The new website is a value swap. A visitor can configure products without registering, but to save configurations, sort them, and pull data sheets and related files, they register an account. That registration is what gets Versalux products on spec for a project, and gives them early sight of what is being specified. Marketing want to drive that registration harder once the connections behind it are trustworthy, and to open new paths to market that the old static WordPress site never supported.
Service handles a steady flow of order and status queries by phone and email. There is no help desk. Versalux see room to make that easier with some form of support ticketing. Adrian also flagged an open question about how easy it is to separate genuine sales leads coming through the service channel from pure support queries.
Versalux currently run spreadsheets refreshed via OData, measuring projects year on year, project value per month, quotes per month and orders by value. Project value here means the estimated value registered at project registration, not won revenue. They want dashboards covering activity, quote output, conversion and downstream revenue, with role-based views for reps, regional managers and the board.

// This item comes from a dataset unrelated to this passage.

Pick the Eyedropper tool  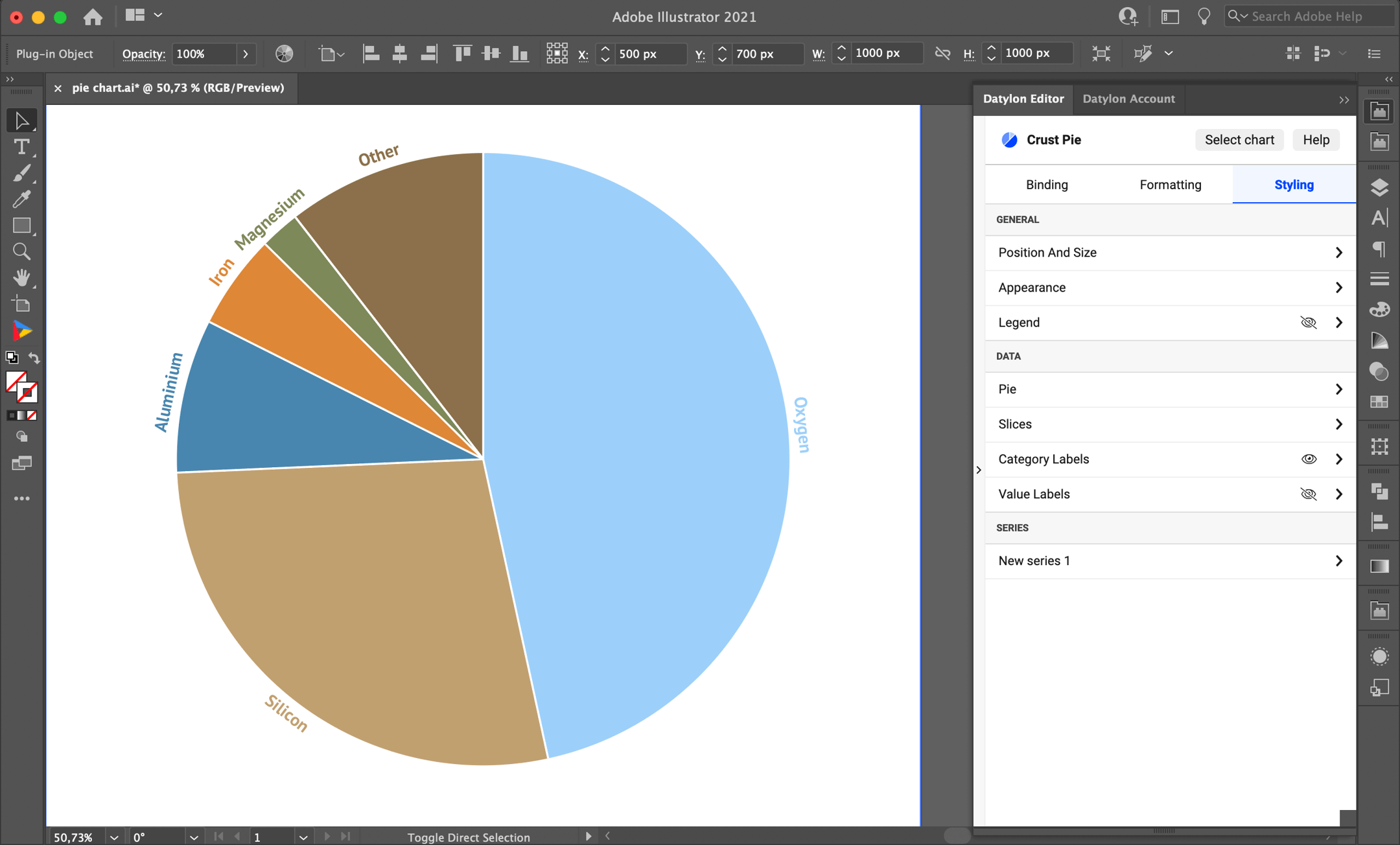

Requirements that shape the data model:
An email request arrives, usually with a schedule attached. Sean opens the relevant project in Priority, where the specifiers live. Most specifiers already exist and are picked from records. A brand-new one is added as a new company.
The request can come from an active builder, an electrician, or whoever is involved. A quote is generated against that requester.

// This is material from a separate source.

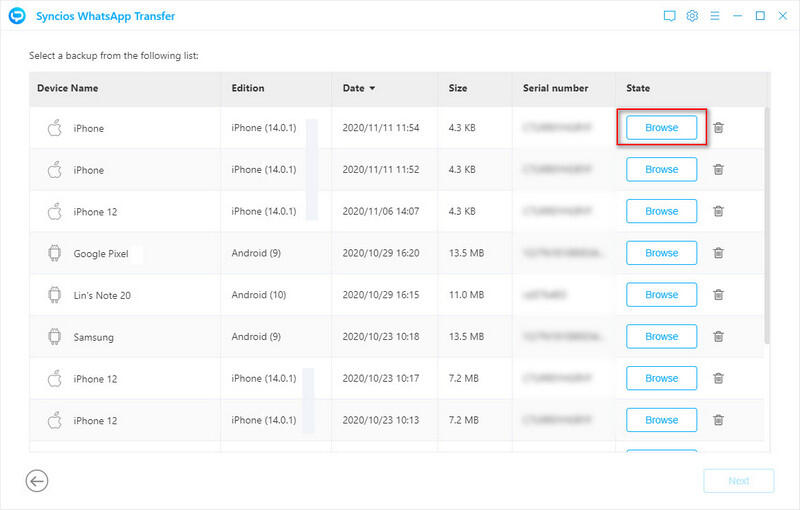Viewport: 800px width, 510px height.
Task: Delete the iPhone backup dated 2020/11/11 11:52
Action: tap(718, 170)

Pressing configure drops the user into the CPQ. The worked example was a Nautilus fitting. Sean knew it was 1200 long, the only finish available was grain, and he selected "A.M. mode". He then added the same fitting at 1500 and at 600 using the same configuration. That produced three line items, which flow into Priority. The tool auto-generates a product description as you configure, rather than relying on a finished-good code at this stage.
Before anything reaches the customer, the quote routes to a rep, in this case Warren, to approve. It sits as pending. Warren sees exactly what has been built. If he is happy, he marks it approved, and only then can it be sent externally. A confirmation copy is generated to show it has gone out.

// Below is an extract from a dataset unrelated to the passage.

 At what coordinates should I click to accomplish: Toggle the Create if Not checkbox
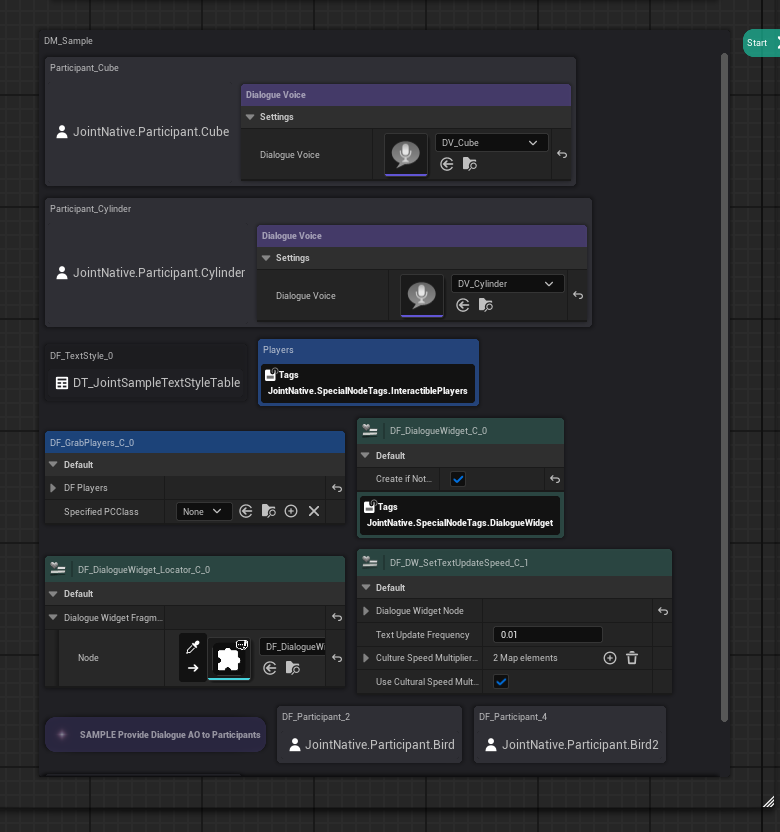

The customer either approves by email or sends a purchase order referencing the quote number. Once the quote is sent, the quoting job is largely done. Typical follow-ups are lead-time questions or a request to add a second covering option, at which point the quote is edited, reconfigured, repriced if needed, and updated.
This is the mechanism behind the loose-to-exact model, and it is the crux of what any replacement CPQ has to reproduce.
The quote cannot progress until every green option is selected. In the example, the finish had to be chosen because there was no alternative.
An orange option can be skipped and the quote still issued. When skipped, the user adds a comment such as "needs to be confirmed", or disables it. This is how Versalux get a quote out quickly without chasing detail the market does not care about at tender stage.
Once everything required is green, the quote can be issued. The visual, follow-the-bouncing-ball feel of this is exactly the ease of use the sales team need, and it is the standard any Mobileforce build has to at least match.
Keep the best-fit ERP, add the best-fit CRM and CPQ, and build an integration layer that mirrors only what needs mirroring between them. In practice:
Take Versalux through the full lifecycle of a project: first enquiry, first quote request, project creation, storing the various quote requesters and their communications, determining the winner, and the reporting that comes out the other side.
Confirm whether HubSpot native CPQ fits, or whether Mobileforce is the right engine. Early read favours Mobileforce.
Show Versalux the reporting frameworks Kongo build for similar building-industry clients (comparable shape to Materialise, Superwood and Metz Tiles) to set expectations on what is possible.